Que cette anecdote soit vraie ou légendaire, il est un fait que Feltrinelli, pour publier Henry Miller, a écouté très attentivement son ancien éditeur. Et ce sera un succès, un autre (ou plutôt deux, comme « Tropiques » de Miller). Et il écoute aussi Valerio Riva, qui le soutiendra dans la recherche d'une nouvelle tendance sur la scène littéraire mondiale : la littérature latino-américaine .

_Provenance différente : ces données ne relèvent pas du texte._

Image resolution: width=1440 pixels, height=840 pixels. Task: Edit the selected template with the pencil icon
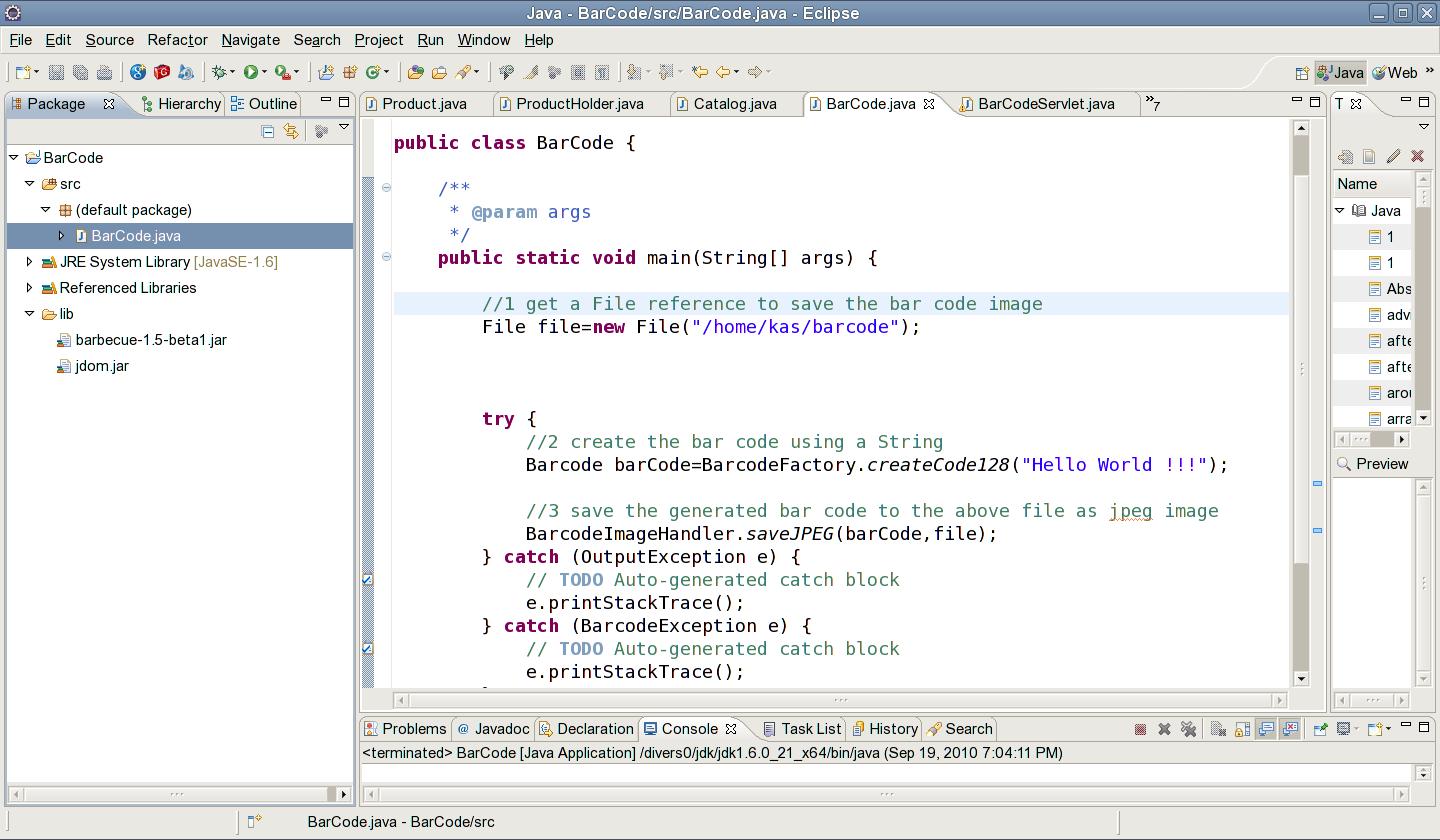pos(1394,157)
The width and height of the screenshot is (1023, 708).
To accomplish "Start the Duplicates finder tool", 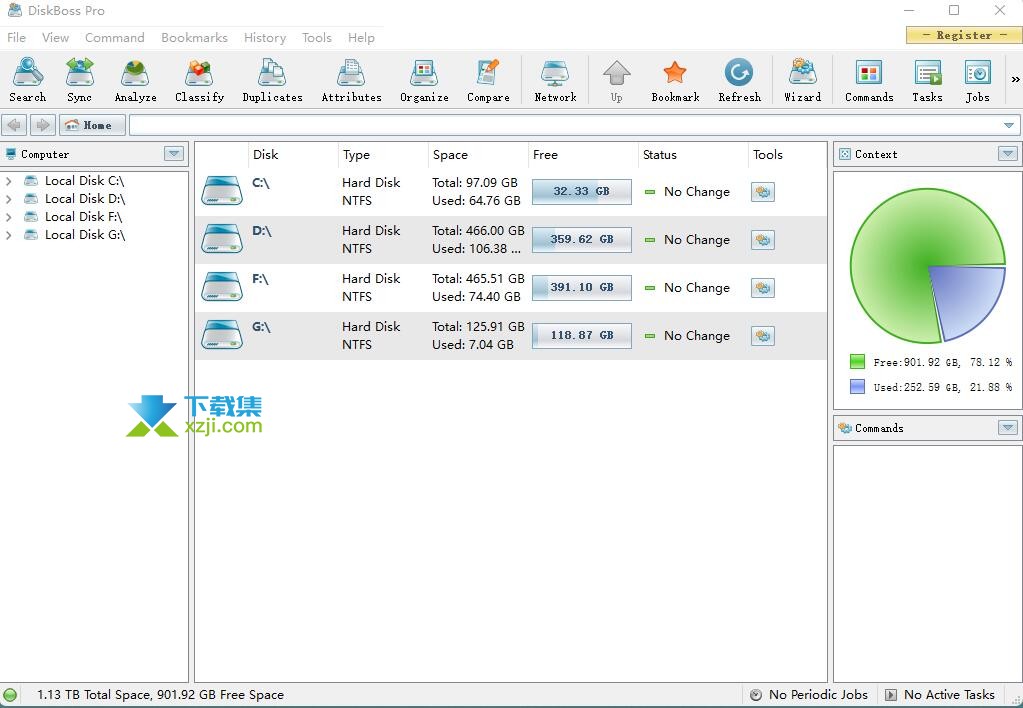I will point(272,80).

Ici aussi, troisième cas, la relation avec Riva va devenir de plus en plus tendue, car l'éditeur est captivé par l'épopée des barbudos à Cuba, tandis que le collaborateur établit des relations avec les dissidents anticastristes. Mais la majeure partie de la littérature latino-américaine (à commencer par Borges) devient un terrain de chasse fertile pour Feltrinelli. Jusqu’à l’explosion de « Cent Ans de Solitude » de Gabriel García Márquez, le troisième pilier de la trilogie de best-sellers qui font de Feltrinelli une réalité solide et même chanceuse d’un point de vue éditorial. Et Feltrinelli ne se rapprochera même pas du grand ennemi de García Márquez, Mario Vargas Llosa, avec « Conversation dans la cathédrale » (en raison d'une trahison et d'une dissidence politique, Vargas Llosa a également frappé son rival). Si l’on peut parler d’une « hégémonie culturelle » de la gauche, et si Einaudi est considéré comme la maison d’édition dans laquelle cette hégémonie a trouvé son apogée et son expression la plus autoritaire, Feltrinelli, aujourd’hui âgé de soixante-dix ans, peut être considéré comme son principal adversaire. D’autres maisons d’édition prestigieuses auraient pu prétendre au rôle d’« anti-Einaudi » dans l’histoire culturelle et éditoriale italienne. Tout d'abord, l'Adelphi de Luciano Foà et Roberto Calasso (et avec l'inspiration d'un formidable lecteur comme Bobi Bazlen) qui est né et a obtenu son acte de naissance précisément d'un refus éditorial sensationnel d'Einaudi : l'édition critique des œuvres de Friedrich Nietzsche éditée par le duo Colli-Montinari, aujourd'hui re-proposée dans une nouvelle et spécifique série. Mais après Nietzsche, arrivent à Adelphi les auteurs accusés d’« irrationalisme », les dissidents du communisme, à commencer par Milan Kundera, l’inclassable, l’Europe centrale (« décadente », excommuniaient-ils à l’époque). Et même les œuvres de Sigmund Freud, un auteur pas vraiment aimé par Einaudi, provoquèrent une nouvelle scission, donnant naissance à la maison d'édition Boringhieri. Mais le soixante-dixième anniversaire de Feltrinelli a été une surprise continue, un manifeste de liberté culturelle « irrégulière » qui a été au contraire résolument, et injustement, éclipsé par l'image des derniers procès de l'homme Feltrinelli, jusqu'à sa mort tragique sur un pylône.
C’est ainsi que nous remettons en cause une « hégémonie culturelle », autre que celle de Tolkien et de la littérature fantastique.